What will Dale Farm look like if it is evicted?

Basildon Council to concede Dale Farm eviction will be partial

A fortnight after the unexpected reprieve of the Dale Farm community in the fight to save their homes from a forced eviction, the High Court will deliver two key judgements on the future of Dale Farm.

The first, expected on Monday, will determine the extent to which Basildon Council can implement a full eviction at Dale Farm. The second, expected by Tuesday at noon, will decide whether a judicial review questioning the legality of the entire eviction will be heard.

The former challenges Basildon Council’s right to a total clearance of Dale Farm. The hearing in front of the High Court may even be cancelled as Basildon Council is likely to concede that all of the fences, walls, and walkways along with certain caravans, buildings and concrete, cannot legally be removed in the eviction – either because the structures pre-date the families’ purchase of Dale Farm, or because they were not covered by the Council’s enforcement notices.
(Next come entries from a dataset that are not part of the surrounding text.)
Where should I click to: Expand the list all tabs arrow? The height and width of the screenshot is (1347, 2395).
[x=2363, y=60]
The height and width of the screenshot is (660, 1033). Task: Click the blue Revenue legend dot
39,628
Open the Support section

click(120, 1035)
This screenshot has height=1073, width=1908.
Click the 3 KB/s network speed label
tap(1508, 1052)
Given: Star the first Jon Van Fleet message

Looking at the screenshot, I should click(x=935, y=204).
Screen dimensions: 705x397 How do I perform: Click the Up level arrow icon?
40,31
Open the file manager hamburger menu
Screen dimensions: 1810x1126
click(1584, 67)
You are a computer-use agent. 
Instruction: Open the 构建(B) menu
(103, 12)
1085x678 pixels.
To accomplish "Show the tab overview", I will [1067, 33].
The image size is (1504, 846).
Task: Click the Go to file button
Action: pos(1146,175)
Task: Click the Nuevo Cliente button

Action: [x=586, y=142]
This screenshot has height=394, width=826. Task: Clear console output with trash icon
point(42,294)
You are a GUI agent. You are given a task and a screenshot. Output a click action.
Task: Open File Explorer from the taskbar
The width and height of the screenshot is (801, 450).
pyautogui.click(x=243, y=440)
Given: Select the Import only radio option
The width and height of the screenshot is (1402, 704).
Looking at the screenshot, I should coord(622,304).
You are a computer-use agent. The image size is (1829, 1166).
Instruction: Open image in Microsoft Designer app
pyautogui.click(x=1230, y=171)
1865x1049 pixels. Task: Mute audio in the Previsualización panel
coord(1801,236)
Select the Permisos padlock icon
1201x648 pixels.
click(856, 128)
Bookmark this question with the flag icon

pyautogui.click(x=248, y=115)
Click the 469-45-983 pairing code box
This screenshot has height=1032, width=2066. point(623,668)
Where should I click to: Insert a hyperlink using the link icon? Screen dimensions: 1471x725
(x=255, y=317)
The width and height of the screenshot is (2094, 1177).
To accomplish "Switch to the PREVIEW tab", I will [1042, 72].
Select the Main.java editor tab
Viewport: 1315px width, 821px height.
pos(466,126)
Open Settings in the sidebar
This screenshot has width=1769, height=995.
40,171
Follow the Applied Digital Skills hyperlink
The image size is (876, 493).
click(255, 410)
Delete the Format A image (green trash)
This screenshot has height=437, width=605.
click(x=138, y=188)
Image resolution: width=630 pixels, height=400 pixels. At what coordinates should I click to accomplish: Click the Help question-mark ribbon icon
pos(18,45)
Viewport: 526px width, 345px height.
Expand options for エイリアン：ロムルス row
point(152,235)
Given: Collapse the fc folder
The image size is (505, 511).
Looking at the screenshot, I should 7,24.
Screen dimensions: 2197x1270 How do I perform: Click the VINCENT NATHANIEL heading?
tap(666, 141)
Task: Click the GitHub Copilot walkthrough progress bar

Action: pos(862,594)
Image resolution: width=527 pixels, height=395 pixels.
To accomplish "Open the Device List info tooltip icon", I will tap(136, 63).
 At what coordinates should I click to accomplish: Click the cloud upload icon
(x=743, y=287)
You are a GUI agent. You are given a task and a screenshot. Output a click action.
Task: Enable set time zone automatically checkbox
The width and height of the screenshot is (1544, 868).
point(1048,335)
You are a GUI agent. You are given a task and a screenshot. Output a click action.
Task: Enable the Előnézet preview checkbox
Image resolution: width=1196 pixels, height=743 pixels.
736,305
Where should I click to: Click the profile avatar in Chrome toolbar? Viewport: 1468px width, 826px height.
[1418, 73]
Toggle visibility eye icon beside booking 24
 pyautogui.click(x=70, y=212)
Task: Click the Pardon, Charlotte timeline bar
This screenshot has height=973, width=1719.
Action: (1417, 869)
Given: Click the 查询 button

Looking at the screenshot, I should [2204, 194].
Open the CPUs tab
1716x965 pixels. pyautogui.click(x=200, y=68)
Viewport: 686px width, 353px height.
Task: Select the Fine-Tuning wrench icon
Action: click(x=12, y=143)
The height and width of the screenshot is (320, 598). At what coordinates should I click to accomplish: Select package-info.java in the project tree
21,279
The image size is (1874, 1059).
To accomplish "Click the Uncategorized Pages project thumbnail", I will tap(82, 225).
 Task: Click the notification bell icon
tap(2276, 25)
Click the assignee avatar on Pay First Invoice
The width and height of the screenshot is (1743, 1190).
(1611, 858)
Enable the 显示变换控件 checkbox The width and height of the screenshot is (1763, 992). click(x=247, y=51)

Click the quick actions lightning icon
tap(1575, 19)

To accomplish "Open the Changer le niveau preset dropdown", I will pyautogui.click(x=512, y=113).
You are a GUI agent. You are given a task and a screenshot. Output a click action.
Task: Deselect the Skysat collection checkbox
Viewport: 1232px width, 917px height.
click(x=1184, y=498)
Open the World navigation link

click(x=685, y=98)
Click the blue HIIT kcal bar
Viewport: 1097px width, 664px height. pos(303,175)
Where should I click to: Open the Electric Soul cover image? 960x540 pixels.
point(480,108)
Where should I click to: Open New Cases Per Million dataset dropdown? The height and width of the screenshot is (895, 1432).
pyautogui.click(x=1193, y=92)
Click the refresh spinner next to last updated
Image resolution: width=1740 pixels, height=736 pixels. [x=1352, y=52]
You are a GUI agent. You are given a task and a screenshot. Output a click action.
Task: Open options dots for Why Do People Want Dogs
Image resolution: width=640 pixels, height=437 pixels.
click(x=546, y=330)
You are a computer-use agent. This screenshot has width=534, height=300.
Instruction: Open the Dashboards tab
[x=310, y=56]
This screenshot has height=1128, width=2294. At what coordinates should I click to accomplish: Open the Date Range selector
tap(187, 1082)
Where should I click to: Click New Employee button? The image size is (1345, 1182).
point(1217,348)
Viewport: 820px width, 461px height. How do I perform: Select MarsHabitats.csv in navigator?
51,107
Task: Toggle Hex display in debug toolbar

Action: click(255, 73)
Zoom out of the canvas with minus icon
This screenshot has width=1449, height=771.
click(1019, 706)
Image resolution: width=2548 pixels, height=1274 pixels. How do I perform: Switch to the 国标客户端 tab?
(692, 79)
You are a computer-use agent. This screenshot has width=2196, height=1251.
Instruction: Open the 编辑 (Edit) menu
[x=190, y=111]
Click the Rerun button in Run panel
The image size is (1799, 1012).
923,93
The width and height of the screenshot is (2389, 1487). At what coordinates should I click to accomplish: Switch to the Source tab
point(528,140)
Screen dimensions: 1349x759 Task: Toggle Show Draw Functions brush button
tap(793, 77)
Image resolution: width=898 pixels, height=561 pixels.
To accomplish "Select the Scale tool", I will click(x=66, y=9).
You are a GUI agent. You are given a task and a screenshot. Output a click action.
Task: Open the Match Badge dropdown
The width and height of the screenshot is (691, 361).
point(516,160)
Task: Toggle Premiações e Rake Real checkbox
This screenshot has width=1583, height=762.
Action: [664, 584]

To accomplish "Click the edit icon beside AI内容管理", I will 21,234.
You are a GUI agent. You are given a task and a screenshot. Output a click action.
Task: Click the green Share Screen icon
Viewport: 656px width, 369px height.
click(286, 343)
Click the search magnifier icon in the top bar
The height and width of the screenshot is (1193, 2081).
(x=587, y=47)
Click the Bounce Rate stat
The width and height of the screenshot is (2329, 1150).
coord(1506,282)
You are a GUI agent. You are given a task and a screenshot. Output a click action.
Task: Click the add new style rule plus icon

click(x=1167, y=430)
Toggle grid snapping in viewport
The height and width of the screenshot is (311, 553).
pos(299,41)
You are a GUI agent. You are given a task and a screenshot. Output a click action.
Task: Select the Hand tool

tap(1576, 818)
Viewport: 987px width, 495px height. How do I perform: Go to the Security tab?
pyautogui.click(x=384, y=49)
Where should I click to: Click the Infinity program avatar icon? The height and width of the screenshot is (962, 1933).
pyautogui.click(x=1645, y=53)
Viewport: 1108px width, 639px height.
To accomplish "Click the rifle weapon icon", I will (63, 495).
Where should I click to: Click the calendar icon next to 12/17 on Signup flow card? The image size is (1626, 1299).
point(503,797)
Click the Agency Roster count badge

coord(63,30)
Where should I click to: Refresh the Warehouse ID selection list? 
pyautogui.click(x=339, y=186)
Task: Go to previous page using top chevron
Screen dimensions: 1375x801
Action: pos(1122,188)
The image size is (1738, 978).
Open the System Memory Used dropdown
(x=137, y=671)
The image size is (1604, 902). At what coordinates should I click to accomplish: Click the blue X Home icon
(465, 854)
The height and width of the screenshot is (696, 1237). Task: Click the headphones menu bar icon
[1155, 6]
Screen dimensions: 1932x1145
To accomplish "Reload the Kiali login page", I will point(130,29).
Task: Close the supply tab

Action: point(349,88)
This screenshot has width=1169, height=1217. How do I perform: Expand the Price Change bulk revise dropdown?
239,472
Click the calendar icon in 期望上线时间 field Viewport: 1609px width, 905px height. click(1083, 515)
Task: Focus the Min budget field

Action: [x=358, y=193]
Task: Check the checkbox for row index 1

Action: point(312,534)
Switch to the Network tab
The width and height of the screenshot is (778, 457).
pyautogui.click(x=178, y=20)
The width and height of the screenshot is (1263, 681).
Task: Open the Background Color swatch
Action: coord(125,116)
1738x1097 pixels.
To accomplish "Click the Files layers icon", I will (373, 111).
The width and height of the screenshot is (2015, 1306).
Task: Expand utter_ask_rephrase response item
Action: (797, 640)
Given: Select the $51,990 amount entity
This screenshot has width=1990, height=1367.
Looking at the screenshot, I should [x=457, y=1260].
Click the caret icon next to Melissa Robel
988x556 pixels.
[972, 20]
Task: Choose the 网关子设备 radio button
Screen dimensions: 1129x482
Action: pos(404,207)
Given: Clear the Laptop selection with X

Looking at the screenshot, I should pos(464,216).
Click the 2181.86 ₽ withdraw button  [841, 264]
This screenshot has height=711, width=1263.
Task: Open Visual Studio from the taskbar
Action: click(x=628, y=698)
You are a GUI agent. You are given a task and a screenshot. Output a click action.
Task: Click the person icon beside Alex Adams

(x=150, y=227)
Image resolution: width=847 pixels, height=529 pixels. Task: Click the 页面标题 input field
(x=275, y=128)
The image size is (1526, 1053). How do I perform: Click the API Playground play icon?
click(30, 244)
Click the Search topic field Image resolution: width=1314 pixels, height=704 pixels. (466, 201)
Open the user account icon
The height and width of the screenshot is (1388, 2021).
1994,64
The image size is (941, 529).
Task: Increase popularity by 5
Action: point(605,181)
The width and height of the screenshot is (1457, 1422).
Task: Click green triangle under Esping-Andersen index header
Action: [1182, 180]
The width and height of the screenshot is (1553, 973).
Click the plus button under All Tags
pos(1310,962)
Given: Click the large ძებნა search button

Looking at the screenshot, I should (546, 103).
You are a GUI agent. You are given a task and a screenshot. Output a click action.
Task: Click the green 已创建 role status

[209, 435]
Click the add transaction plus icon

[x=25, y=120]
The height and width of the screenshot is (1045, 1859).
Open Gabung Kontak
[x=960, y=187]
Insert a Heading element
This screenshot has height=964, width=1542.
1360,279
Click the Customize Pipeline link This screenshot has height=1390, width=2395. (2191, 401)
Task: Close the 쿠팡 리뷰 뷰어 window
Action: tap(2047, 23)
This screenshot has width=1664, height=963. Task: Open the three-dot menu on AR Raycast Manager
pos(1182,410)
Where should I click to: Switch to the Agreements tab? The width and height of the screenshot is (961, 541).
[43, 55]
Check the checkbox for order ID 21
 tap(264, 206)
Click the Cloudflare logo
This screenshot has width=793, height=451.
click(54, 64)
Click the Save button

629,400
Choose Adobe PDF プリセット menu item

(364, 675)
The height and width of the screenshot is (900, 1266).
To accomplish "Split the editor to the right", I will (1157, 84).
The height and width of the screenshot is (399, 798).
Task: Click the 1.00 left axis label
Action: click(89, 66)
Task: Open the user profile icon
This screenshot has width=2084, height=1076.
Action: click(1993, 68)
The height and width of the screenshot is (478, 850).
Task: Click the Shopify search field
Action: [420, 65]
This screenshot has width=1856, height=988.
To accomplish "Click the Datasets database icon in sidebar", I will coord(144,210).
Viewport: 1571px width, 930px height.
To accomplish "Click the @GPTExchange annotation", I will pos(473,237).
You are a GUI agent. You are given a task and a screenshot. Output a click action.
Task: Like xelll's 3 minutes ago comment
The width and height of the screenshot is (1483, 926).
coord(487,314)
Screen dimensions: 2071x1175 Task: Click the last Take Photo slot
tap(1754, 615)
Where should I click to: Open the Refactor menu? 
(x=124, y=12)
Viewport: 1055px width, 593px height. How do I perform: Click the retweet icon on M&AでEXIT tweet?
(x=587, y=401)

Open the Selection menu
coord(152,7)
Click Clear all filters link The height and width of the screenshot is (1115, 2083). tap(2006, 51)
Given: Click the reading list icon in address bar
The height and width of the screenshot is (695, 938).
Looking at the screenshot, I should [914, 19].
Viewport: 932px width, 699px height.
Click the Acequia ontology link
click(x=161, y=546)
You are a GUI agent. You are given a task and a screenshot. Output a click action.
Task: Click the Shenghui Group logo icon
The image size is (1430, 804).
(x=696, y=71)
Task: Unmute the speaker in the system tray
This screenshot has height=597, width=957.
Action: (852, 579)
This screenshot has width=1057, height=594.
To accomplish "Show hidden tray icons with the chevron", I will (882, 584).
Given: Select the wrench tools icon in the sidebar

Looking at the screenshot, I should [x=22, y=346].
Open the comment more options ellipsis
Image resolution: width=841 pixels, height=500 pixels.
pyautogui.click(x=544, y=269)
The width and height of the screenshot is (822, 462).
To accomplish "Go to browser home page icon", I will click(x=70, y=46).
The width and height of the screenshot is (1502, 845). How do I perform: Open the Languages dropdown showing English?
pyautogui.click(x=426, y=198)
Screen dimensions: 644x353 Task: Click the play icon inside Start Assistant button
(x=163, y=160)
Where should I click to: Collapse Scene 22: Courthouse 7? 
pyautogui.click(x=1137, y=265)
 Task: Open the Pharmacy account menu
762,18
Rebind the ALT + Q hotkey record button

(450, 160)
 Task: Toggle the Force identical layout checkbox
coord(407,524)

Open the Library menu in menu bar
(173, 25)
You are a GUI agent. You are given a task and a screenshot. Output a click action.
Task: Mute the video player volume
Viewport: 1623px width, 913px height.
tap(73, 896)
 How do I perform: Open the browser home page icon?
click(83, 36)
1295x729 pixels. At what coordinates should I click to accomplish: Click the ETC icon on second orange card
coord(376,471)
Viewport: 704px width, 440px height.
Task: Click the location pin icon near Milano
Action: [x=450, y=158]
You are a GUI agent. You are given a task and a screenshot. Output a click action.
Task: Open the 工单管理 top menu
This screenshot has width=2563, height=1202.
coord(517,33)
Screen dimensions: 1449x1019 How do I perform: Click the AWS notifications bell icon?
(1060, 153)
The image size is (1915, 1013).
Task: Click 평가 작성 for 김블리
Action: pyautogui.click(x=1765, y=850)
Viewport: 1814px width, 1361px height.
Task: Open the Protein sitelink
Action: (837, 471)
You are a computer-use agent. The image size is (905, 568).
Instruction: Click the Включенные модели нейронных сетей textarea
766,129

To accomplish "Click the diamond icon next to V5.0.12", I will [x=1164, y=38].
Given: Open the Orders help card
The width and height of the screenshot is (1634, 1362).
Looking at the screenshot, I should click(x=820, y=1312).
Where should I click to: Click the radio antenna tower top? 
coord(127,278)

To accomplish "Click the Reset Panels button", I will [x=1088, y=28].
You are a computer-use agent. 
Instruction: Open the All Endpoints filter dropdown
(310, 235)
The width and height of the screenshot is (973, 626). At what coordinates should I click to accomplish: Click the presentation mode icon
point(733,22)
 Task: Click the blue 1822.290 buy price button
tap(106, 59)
The details of this will be confirmed on Monday.

Basildon Council must then decide whether to spend £18 million on a partial eviction, given that cheap, peaceful solutions remain.  They have been offered free land and funding to provide alternative Traveller pitches to resettle Dale Farm residents [1], who have said all along they would gladly move as long as they had somewhere to go.

Dale Farm resident, Kathleen McCarthy, said “This will leave Dale Farm as a patchwork of concrete and fences, not the greenbelt the Council are claiming it will be. Where are we supposed to go? They are separating families and ruining so many lives here, and for what? To turn Dale Farm back into a scrapyard.

Mr Justice Ouseley, who is currently hearing the Dale Farm application for a judicial review in the High Court, ordered the eviction of the Hovefields Traveller site, also in Basildon, in September 2010 on the basis that it was greenbelt land. The site has since become a rubbish dump. [2]

Concern has also been expressed about what will happen to the residents of Dale Farm after an eviction. Many of the residents are elderly and in ill-health, relying upon their neighbours and extended family to care for them. Others are families with young children, who may end up living by the roadside if evicted. One of the residents gave birth to a baby boy last week – he faces an uncertain future. All of the Dale Farm residents have applied for homeless status from the Council in anticipation of being evicted from their homes.

The Dale Farm community is likely to face hostility elsewhere. A leaked email circulated to all Service and Executive Directors within a nearby council in anticipation of the eviction has stated “Encourage your staff to act as the Council’s eyes and ears for any suspicious activity over the coming weeks”. [3] Recent reports also suggest Dale Farm residents could end up in parking lots.

Dale Farm supporter, Ali Saunders, said “This is a lose lose situation – the Dale Farm residents will be made homeless, taxpayers’ money will be further wasted and the Council will create a scrapyard out of a community. It’s time for the Council to return to negotiations.”

The proceedings for the judicial reviews will continue from Monday at 2.15 pm in Court Room 3.
[1] https://dalefarm.files.wordpress.com/2011/09/110831-richard-howitt-mep-3.pdfhttps://dalefarm.wordpress.com/2011/10/01/council-claims-newts-stand-in-the-way-of-dale-farm-solution/

[2] http://news.sky.com/home/uk-news/article/16076105

[3] Full text of email available upon request.